Cet investissement qui s’inscrira à long terme, a pour objectif essentiel d’encourager l’épargne des travailleurs, d’assurer sa collecte et de la transformer en capital pour la rendre plus productive, notamment en investissement dans les petites et moyennes entreprises pour les aider à sauvegarder et à promouvoir l’emploi. Les grandes lignes sur la création et le rôle de ce Fonds ont été esquissés par Mohamed Tessa expert et directeur général du Fonds lors d’une conférence de presse qu’il a animé à la Maison de la presse Tahar-Djaout.

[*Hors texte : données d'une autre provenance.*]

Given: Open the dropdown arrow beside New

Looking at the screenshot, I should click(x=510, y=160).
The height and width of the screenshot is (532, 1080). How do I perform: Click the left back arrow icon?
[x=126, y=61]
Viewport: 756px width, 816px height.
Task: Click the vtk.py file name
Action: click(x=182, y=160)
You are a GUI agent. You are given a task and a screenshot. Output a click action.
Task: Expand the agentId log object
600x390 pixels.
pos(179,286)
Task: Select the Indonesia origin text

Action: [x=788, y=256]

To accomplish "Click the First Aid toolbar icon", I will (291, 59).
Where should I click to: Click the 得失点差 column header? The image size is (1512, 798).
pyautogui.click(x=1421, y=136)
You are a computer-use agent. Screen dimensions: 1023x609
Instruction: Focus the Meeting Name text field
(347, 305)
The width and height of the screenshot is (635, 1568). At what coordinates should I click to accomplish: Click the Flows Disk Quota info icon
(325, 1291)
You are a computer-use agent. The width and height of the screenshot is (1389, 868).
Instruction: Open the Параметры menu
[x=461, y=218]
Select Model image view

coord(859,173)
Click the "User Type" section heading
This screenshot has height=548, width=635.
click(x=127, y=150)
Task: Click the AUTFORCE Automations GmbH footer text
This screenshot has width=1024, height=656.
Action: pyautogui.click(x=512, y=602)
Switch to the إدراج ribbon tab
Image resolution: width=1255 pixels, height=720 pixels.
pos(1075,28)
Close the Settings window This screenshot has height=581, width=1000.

Le conférencier a longuement développé les missions essentielles du Fonds qui sont l’investissement dans la PME et la formation économique et financière au profit des travailleurs et le financement des PME et des placements en valeurs mobilières. M. Tessa a toutefois mis l’accent sur la contribution du Fonds à une nouvelle culture du travail au sein des entreprises par la facilitation du dialogue social. S’agissant du rôle de ce Fonds, l’orateur expliquera qu’il s’inscrit dans le processus de modernisation du système financier national. Son champ d’intervention, a-t-il dit, concerne dans un créneau d’activité peu connu en Algérie, celui du capital-risque qui permet d’offrir des financements plus aisément accessibles aux entreprises.
En plus de cet aspect spécifique, le Fonds propose des interventions multiformes, à savoir, la formation économique et financière des travailleurs, réalisation du bilan social comme élément de l’analyse des plans d’affaires, services techniques en appui aux entreprises…
L’impact qu’aura ce Fonds sur le volet emploi est qu’il mettra à la disposition de ces entreprises les capitaux provenant de l’épargne collectée et nécessaires à leur développement et à leur expansion. Dans le but de contribuer à instaurer une meilleure gouvernance des entreprises partenaires du Fonds, des formations adaptées seront donc dispensées aux administrateurs de ces entreprises (droit et obligations rattachées à la formation d’administrateur, maîtrise des aspects liés aux procédures de gestion des travaux du Conseil d’administration). « Les travailleurs conscients des incertitudes économiques et du contexte de précarité socioprofessionnelle, ont besoin, pour mieux réagir, de connaître les rouages du fonctionnement financiers de leurs entreprises positivement », a noté M. Tessa.
L’investissement des travailleurs par les actions a aussi un autre avantage. A ce sujet, M. Tessa indiquera que le FSIE aura l’avantage de pouvoir introduire un dispositif de revenus de retraite plus substantiels grâce aux placements effectués durant la vie active. Ils (travailleurs), a-t-il dit, pourraient prétendre à un « troisième âge » plus confortable dans une société où s’estompe inexorablement notre solidarité familiale. En somme, l’idée de créer un Fonds de soutien à l’investissement pour l’emploi (FSIE) est née à la suite des échanges entre les dirigeants de la Fédération des travailleurs et travailleuses du Québec (FTQ) et ceux de l’UGTA. Ce Fonds est cofinancé par le Bureau international du travail et le FTQ. L’assise juridique du Fonds a pris quatre ans entre 2004 et 2007 jusqu’à l’installation du CA du Fonds en septembre 2007.